Certain computer graphics applications graphically render the surface of a three-dimensional virtual object. The surface of a three-dimensional virtual object is generally represented as a mesh of polygonal surface elements, for example, triangles. Attributes, such as color intensity, are assigned to surface elements of the virtual object, which are then displayed to the user.
The resolution of the surface mesh is typically chosen according to the three-dimensional complexity of the object. For example, rendering a virtual object having a complex geometry may require a tight mesh of many small surface elements, whereas rendering a virtual object of simpler shape may be performed with a looser mesh of fewer, larger surface elements.
It is typically not possible to achieve sufficient realism by assigning color values to vertices of each surface element, particularly if the surface elements are large. This problem may be overcome by representing three-dimensional surface properties of the object using a texture in two-dimensional space. Texture mapping permits improved resolution of surface properties, such as color values, within each surface element, and allows certain operations to be performed on the three-dimensional object as if it were flat.
Mapping methods are used to relate points on the surface of a three-dimensional virtual object to corresponding points of a two-dimensional surface. For example, mapping methods can be used to relate points on the surface of a three-dimensional sphere, such as the Earth, to corresponding points of a two-dimensional map. Certain graphics applications perform texture mapping for a three-dimensional virtual object by establishing a global parameterization that links every surface element in the three-dimensional object space to an element in two-dimensional texture space. The mapping process may not be automatic and may require manual input from the user. A goal of these mapping schemes is to produce a coherent two-dimensional texture whose elements are arranged in such a way that the distortion of the object surface is acceptably low. For many complex virtual objects, this poses a problem that is either computationally difficult or intractable.
Furthermore, current graphics applications require a user to paint the surface of a virtual object in two-dimensional texture space before applying the texture on the virtual object in three-dimensional object space. This results in a less interactive, less intuitive experience for the user.
Moreover, current methods do not allow a user to modify the shape of the object after its surface has been painted without losing surface data from unmodified portions of the object. This is due, in part, to the need to re-mesh and re-parameterize the entire model following any modification of the underlying three-dimensional model.

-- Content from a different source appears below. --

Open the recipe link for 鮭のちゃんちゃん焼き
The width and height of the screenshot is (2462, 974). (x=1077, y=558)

A method of texture painting has recently been introduced to allow texture mapping without global parameterization. M. Foskey et al., “ArtNova: Touch-Enabled 3D Model Design,” IEEE Virtual Reality 2002, pp. 119–126, (March 2002).

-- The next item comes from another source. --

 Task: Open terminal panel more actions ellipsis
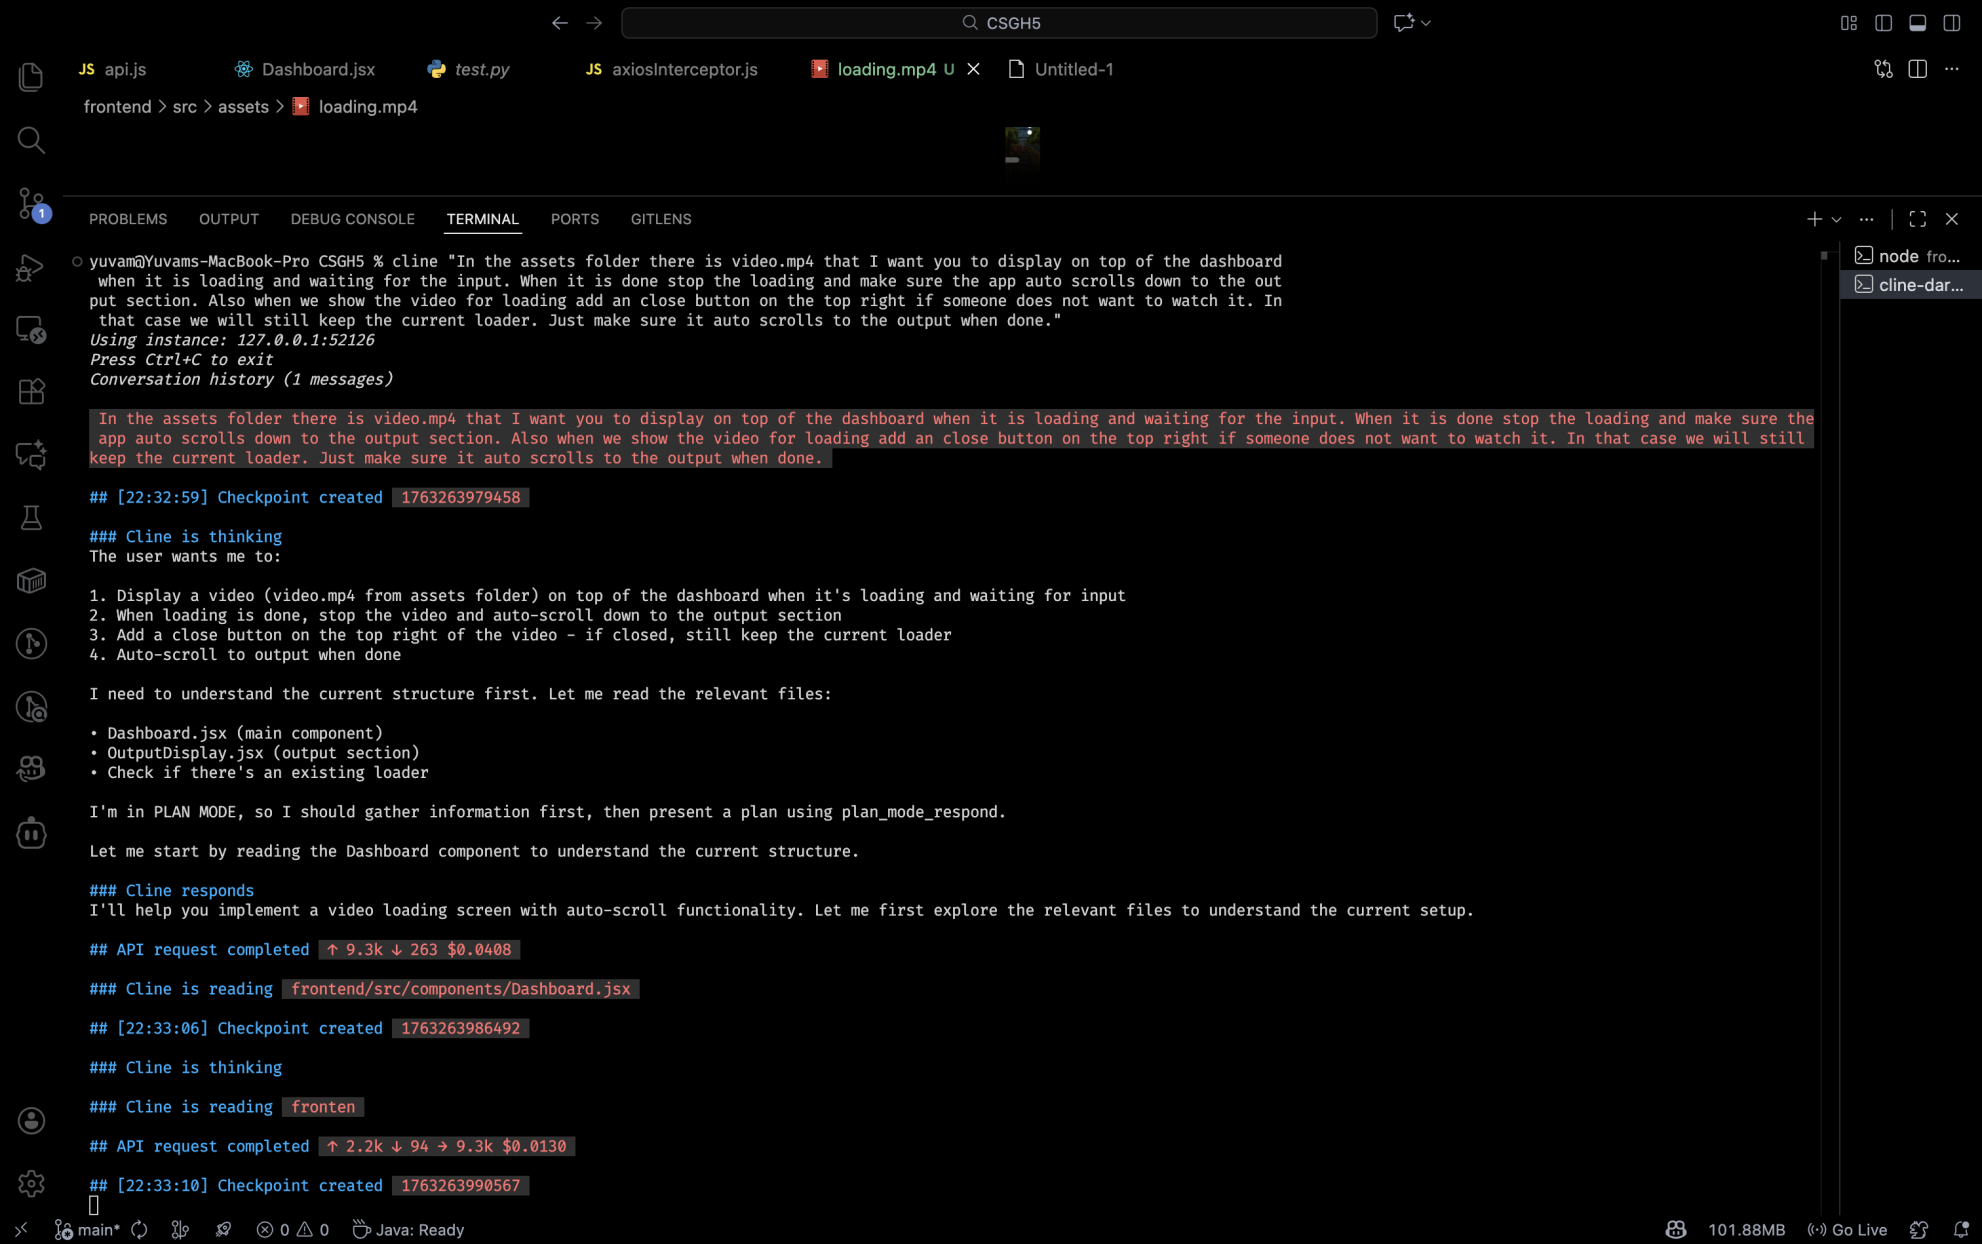coord(1866,219)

However, there remains a need for mapping methods that allow a user to modify the shape of an object after its surface has been painted, without losing the surface data from unmodified portions of the object. There also exists a need for a more efficient graphical rendering method that is able to support the rendering of complex virtual objects, while still allowing a user to interactively paint directly onto the object in object space. Furthermore, there is a need for a method of blending textures while maintaining the interactivity of painting, without creating graphical artifacts.